** Exercise requirements **
Only the lines from the one holding "Task: Click the por Alex Nöthlich artist line" through the end of the records below are to be reproduced exactly, and pictures are to be omitted.

** Extracted entries **

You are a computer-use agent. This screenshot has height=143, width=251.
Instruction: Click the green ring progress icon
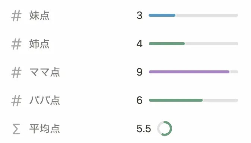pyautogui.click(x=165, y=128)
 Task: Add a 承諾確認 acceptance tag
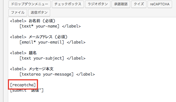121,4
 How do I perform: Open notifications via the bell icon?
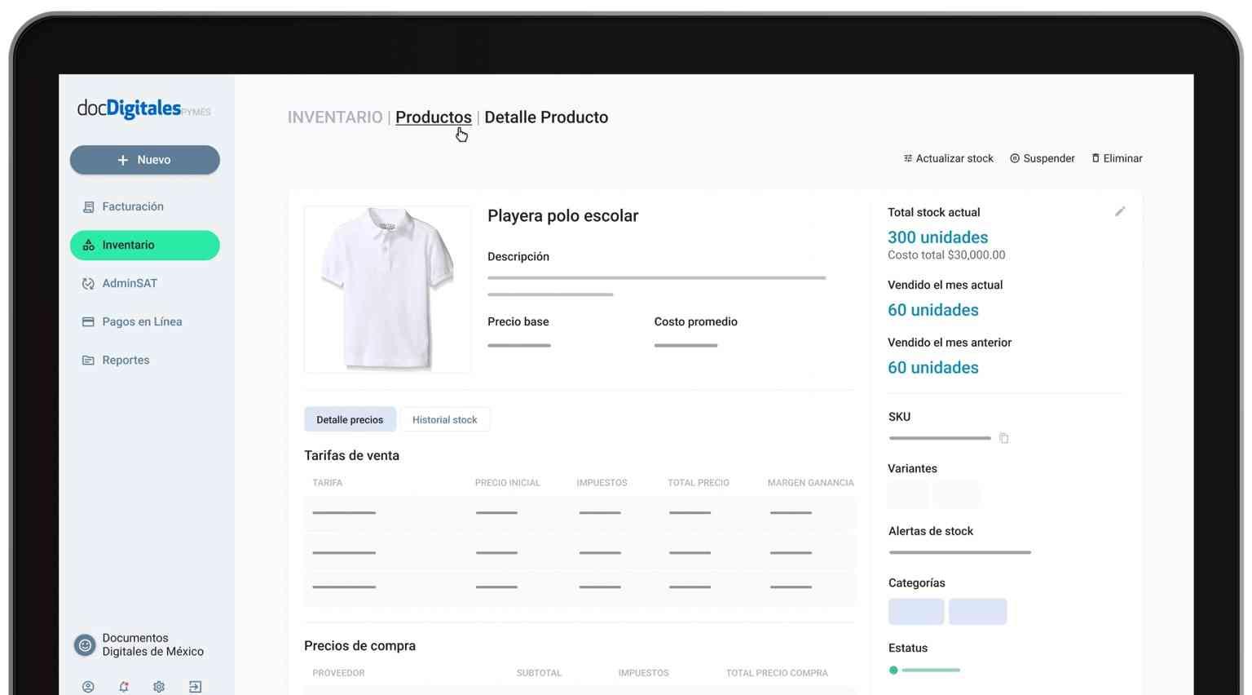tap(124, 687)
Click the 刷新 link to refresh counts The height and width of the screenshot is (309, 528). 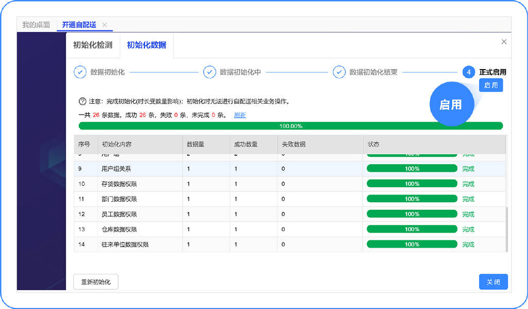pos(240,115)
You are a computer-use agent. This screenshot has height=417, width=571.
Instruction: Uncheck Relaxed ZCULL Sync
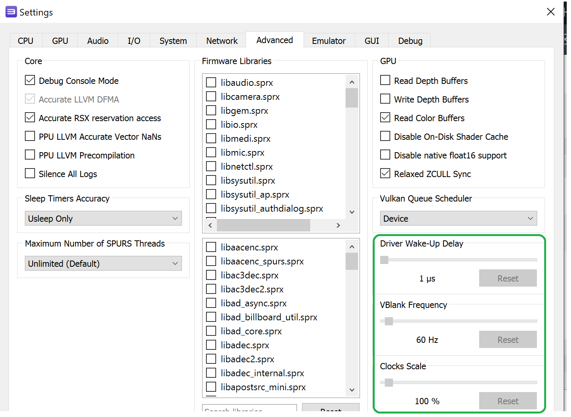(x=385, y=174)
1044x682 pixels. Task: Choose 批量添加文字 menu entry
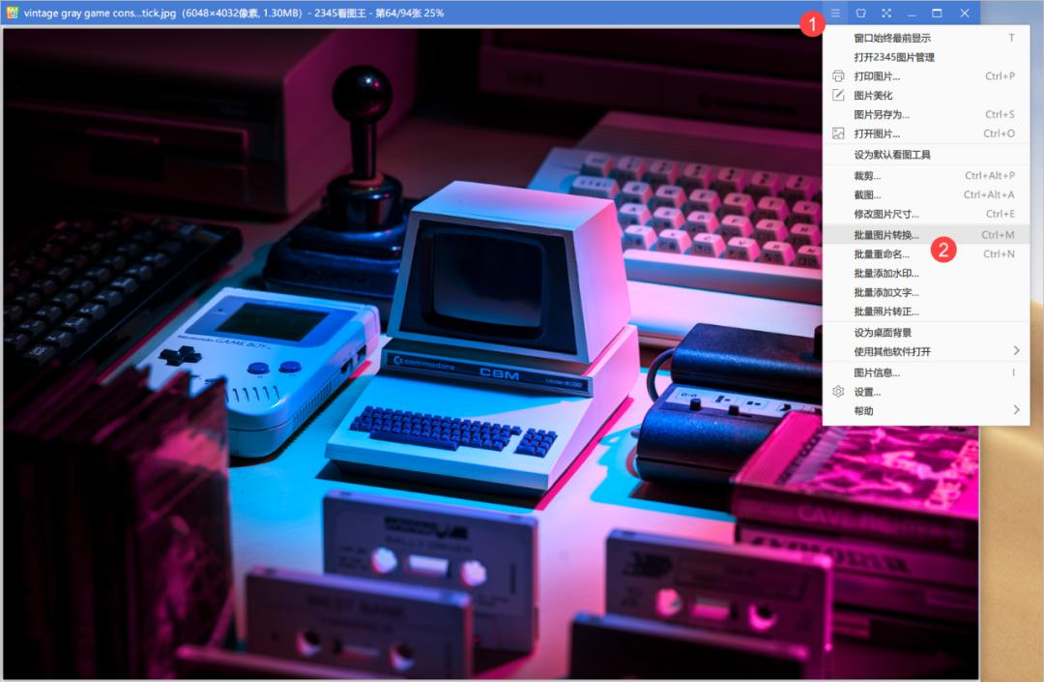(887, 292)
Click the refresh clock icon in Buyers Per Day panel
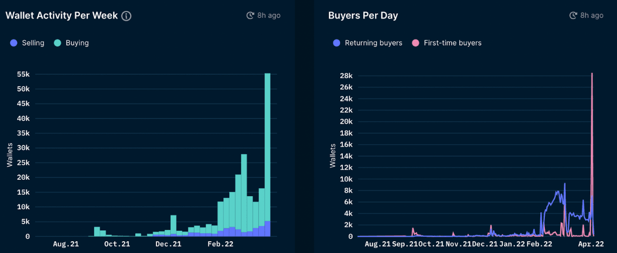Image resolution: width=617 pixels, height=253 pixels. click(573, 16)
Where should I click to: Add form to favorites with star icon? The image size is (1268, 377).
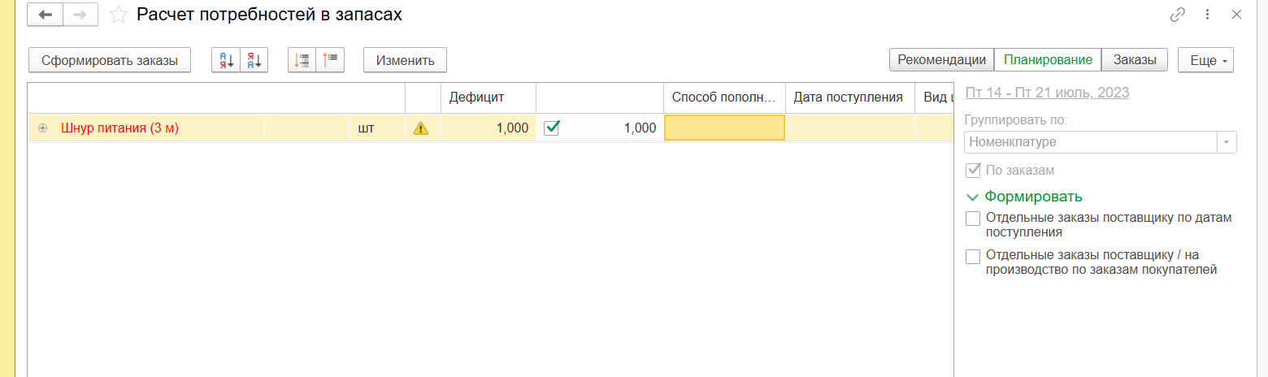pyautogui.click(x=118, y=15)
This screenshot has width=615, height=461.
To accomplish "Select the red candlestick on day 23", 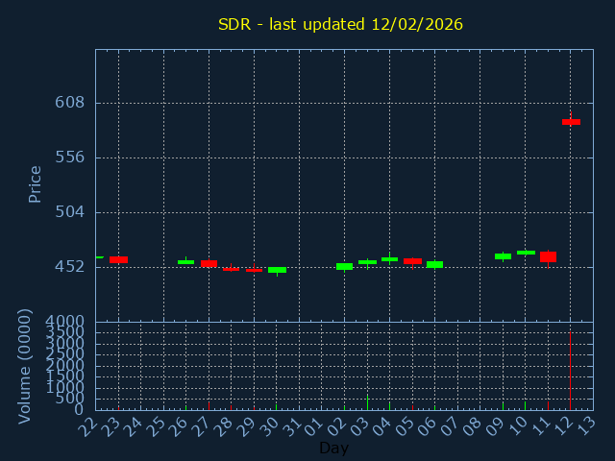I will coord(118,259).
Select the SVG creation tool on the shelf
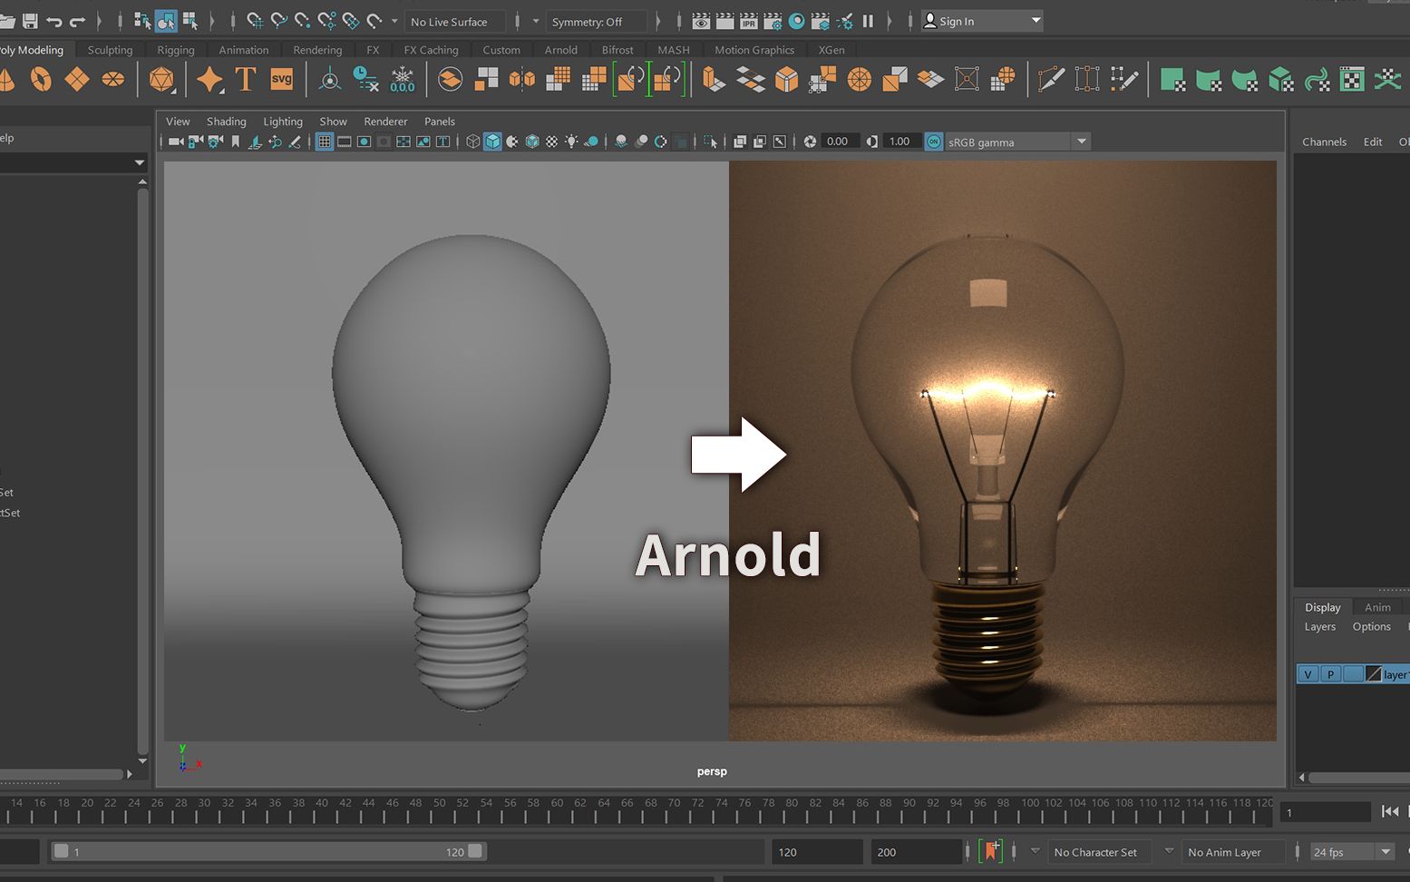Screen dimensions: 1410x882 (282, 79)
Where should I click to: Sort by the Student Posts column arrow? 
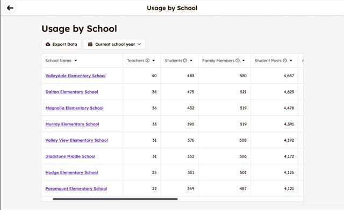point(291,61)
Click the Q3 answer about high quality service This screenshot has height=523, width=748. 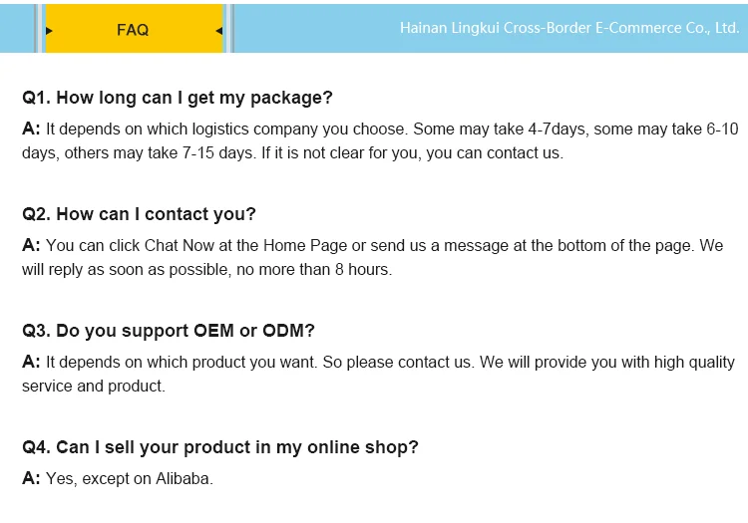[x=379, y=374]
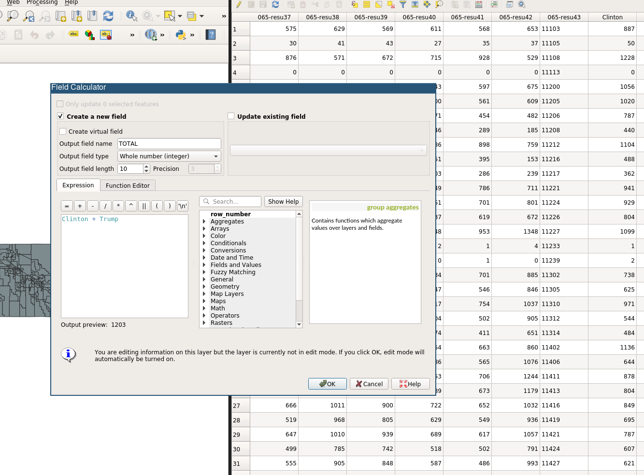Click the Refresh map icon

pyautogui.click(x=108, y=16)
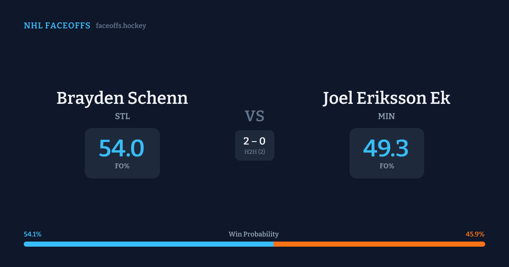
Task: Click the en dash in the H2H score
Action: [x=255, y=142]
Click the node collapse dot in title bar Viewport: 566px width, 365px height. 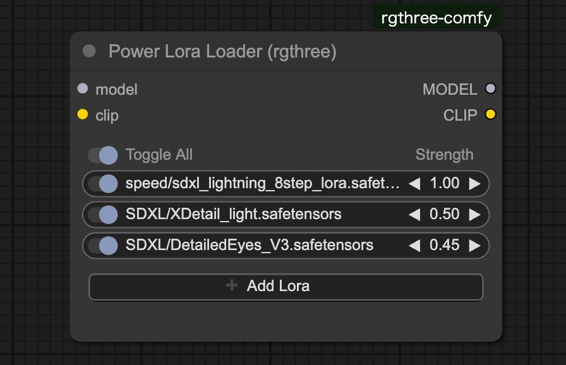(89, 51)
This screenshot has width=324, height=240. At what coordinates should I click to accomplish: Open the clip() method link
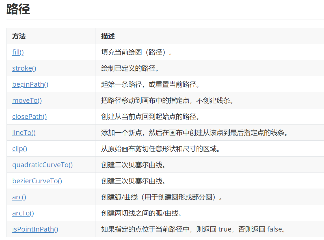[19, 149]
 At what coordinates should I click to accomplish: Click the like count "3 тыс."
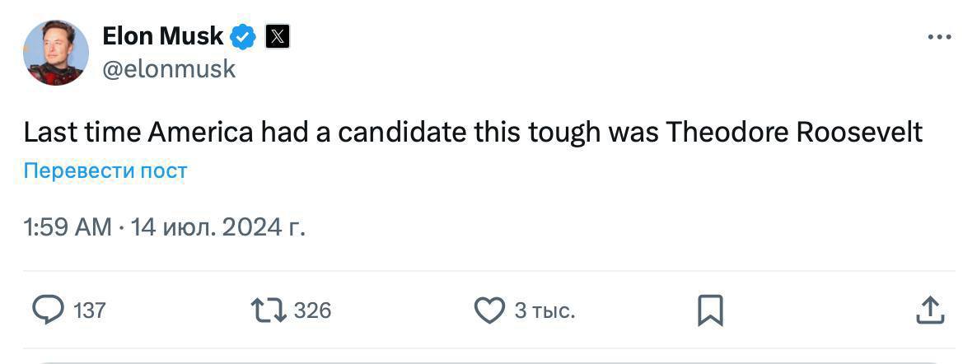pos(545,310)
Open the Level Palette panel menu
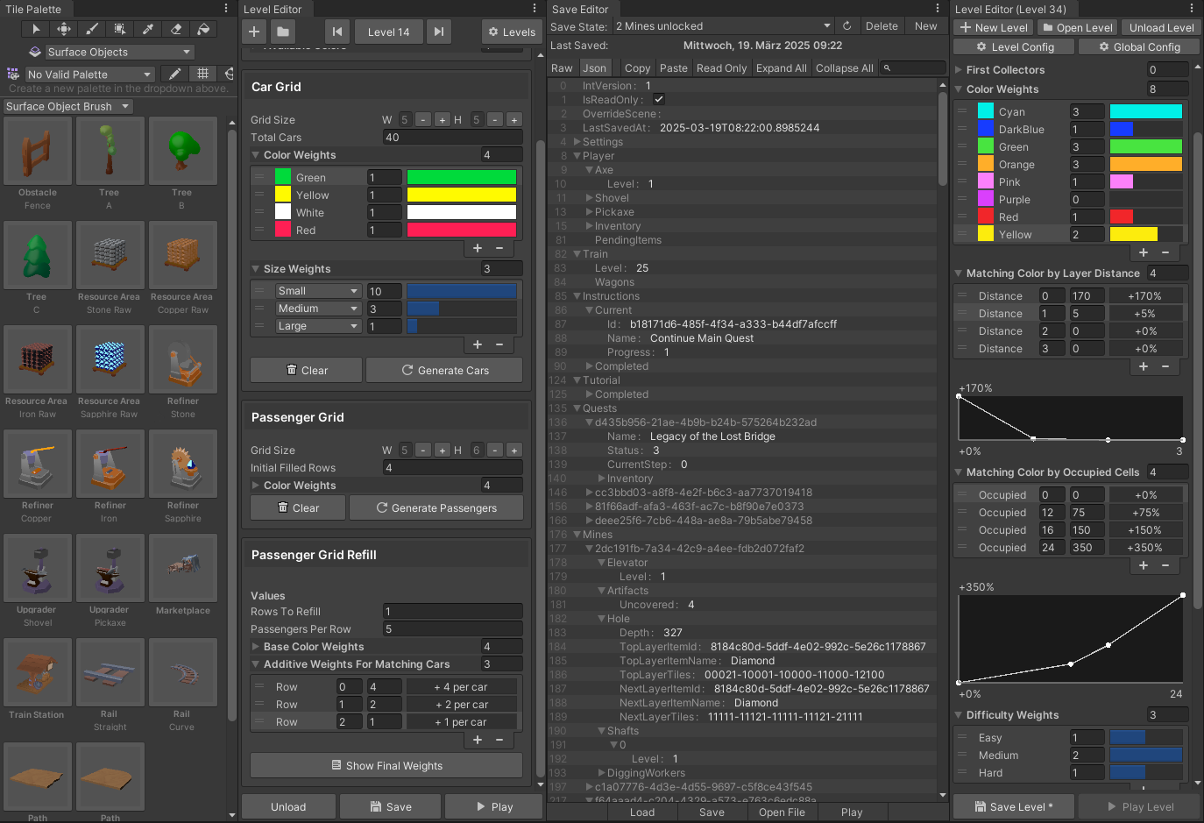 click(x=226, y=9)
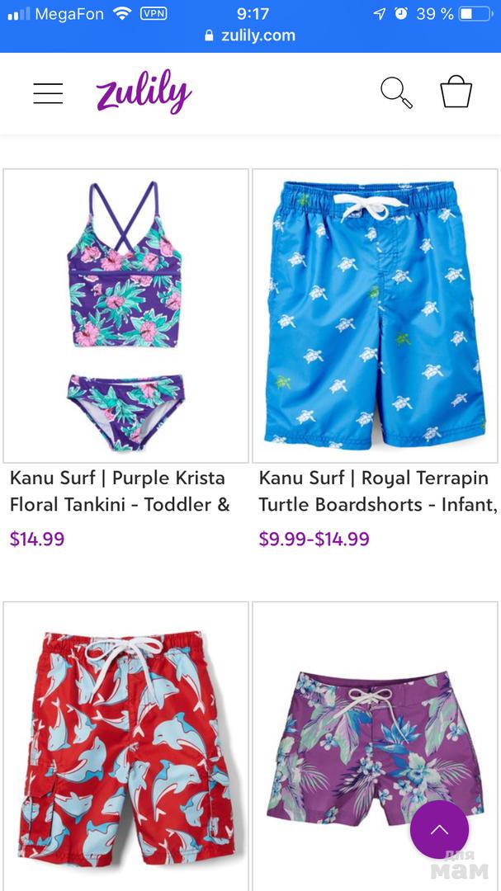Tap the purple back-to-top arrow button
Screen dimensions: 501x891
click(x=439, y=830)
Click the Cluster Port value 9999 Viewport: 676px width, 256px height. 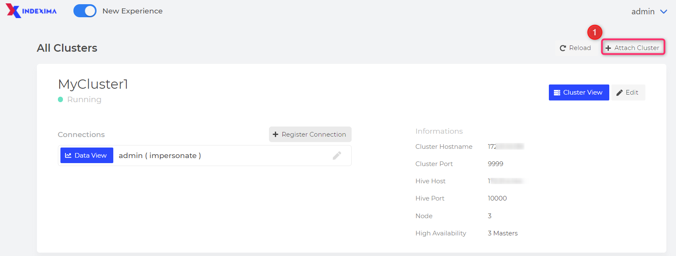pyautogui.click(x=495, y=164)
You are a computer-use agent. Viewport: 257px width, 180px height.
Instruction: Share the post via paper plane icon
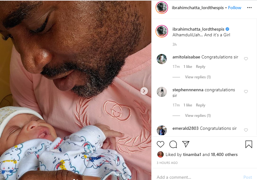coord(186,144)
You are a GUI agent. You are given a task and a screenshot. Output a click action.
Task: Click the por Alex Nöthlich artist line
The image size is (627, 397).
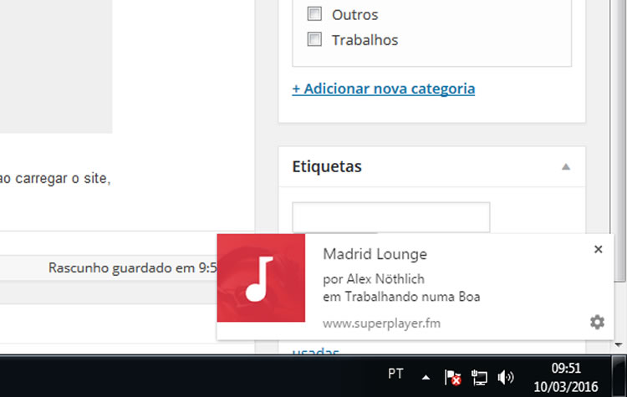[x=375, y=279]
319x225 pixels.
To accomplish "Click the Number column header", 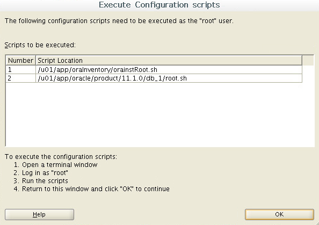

** Answer to this problem **
Task: Click the por Alex Nöthlich artist line
The image size is (627, 397).
[x=375, y=279]
319x225 pixels.
To accomplish "Click the Number column header", 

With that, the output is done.